International experience
Perhaps, Chidambaram should spend some time listening to his pension fund audience, rather then just talking to them. Because what they are doing to manage the money – and how well they are doing it – may well answer many of the questions in people’s minds about what is, or is not, happening to their pension money and future security.
Take the world’s second largest pension fund, The Norwegian Government Fund. Its assets, at an excess of $720 billion, are roughly 140 per cent of the country’s GDP. They are also managed by a division of the country’s central bank, which serves to provide an extra measure of reassurance to the people that the money is in safe hands. Last year, the fund returned 13 per cent, the second best performance in its history – while actually reducing the cost of managing the fund from 2.5 billion kroner to 2.2 billion!
Yngve Slyngstad, the CEO of the fund, who was in India last week, told this writer that many of the issues which have dominated the debate over the pensions issue were debated in Norway as well. “People are not different,” he says. The fund, for instance, updates its current asset value as many as 13 times a day on its website, so that “nobody gets anxious”.
The difference is that once the overall objective was made clear, it was left to the professionals to decide how to get there.
“The objective is to protect the future purchasing power of the people,” said Slyngstad. And over the years, the fund, though managed by a conservative central bank, took several far-reaching decisions. In 2009, the fund decided to invest as much 60 per cent of its corpus in equities. Last year, amidst the turmoil of the European crisis, it altered its global investment strategy.
The geographical allocation of the fund’s equity investments is now based on total market value. Investments in government bonds are allocated by country according to the size of its overall output. At the same time, nine emerging market currencies were approved for fixed-income investments. “Our aim is to command a larger share of the global output,” says Slyngstad.

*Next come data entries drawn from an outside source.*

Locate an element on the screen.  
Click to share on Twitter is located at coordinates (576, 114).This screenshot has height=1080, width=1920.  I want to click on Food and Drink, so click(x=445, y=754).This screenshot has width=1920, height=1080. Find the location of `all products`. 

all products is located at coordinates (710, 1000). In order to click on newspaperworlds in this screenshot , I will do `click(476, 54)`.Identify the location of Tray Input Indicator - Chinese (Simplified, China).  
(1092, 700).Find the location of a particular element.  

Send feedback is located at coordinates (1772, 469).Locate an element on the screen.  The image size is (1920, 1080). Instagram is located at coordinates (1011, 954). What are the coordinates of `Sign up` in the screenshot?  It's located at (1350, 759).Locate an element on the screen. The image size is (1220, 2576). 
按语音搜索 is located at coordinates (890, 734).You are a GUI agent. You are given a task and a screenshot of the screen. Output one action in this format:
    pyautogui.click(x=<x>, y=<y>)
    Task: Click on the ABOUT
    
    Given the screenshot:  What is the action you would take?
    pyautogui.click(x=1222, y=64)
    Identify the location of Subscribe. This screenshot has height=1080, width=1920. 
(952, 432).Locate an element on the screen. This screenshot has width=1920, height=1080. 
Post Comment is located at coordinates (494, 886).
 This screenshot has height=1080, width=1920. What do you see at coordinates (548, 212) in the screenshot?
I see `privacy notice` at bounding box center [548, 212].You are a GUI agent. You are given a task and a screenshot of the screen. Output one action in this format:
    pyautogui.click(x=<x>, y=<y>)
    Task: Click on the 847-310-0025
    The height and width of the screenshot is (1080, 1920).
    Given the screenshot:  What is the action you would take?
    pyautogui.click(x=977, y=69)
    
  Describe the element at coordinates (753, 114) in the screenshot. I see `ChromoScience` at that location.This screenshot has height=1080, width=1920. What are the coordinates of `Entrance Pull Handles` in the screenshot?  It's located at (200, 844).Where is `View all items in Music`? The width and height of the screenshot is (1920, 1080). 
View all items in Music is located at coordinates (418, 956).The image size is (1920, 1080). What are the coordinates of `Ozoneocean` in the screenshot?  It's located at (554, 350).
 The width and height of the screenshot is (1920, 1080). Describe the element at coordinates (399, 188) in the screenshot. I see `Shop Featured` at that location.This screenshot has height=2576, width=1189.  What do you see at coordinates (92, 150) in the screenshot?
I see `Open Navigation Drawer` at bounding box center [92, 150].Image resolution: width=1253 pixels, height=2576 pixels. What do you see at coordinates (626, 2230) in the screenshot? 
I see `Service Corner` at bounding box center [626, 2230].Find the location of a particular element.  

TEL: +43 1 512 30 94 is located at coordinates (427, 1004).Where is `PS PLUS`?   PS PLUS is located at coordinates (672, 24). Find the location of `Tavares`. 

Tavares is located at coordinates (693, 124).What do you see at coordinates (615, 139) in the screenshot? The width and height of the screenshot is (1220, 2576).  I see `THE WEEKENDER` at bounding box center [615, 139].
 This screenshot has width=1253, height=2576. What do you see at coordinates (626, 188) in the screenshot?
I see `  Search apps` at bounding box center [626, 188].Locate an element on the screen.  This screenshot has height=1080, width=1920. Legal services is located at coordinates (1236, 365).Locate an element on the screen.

The fund also uses a wide range of professional fund managers with specialist knowledge. It pays a standard 0.005 per cent as management fees (we pay 0.006 per cent, which many have argued is too low). What’s more, it is an active investor, using its investments to focus on issues which the Norwegians consider important. It was, for example, one of the first to raise a red flag on Vedanta’s mining operations in India. Just last week, it yanked more than $130 million in investments from palm oil producers, because unregulated palm oil cultivation was depleting rainforests. And so on.
Even the world’s largest pension fund, the notoriously conservative Japan Government Pension Investment Fund, which has traditionally invested more than 60 per cent of its assets in bonds, has been actively diversifying its portfolio for the past few years, after a rapidly ageing population and a generation of slow growth had pushed the pay-in-pay-out mismatch to record levels.
STUBBORN APPROACH
Back home, however, we continue to live in a time warp. Even the suggestion to invest a bit more in higher yielding equities, or allowing professional fund managers to run investments, is met with cries of government “abdication” and “sacrifice” of workers’ rights.
Isn’t the worker’s core right the assurance of better financial security in his old age?
The core right for a worker should be the assurance of better financial security in his old age.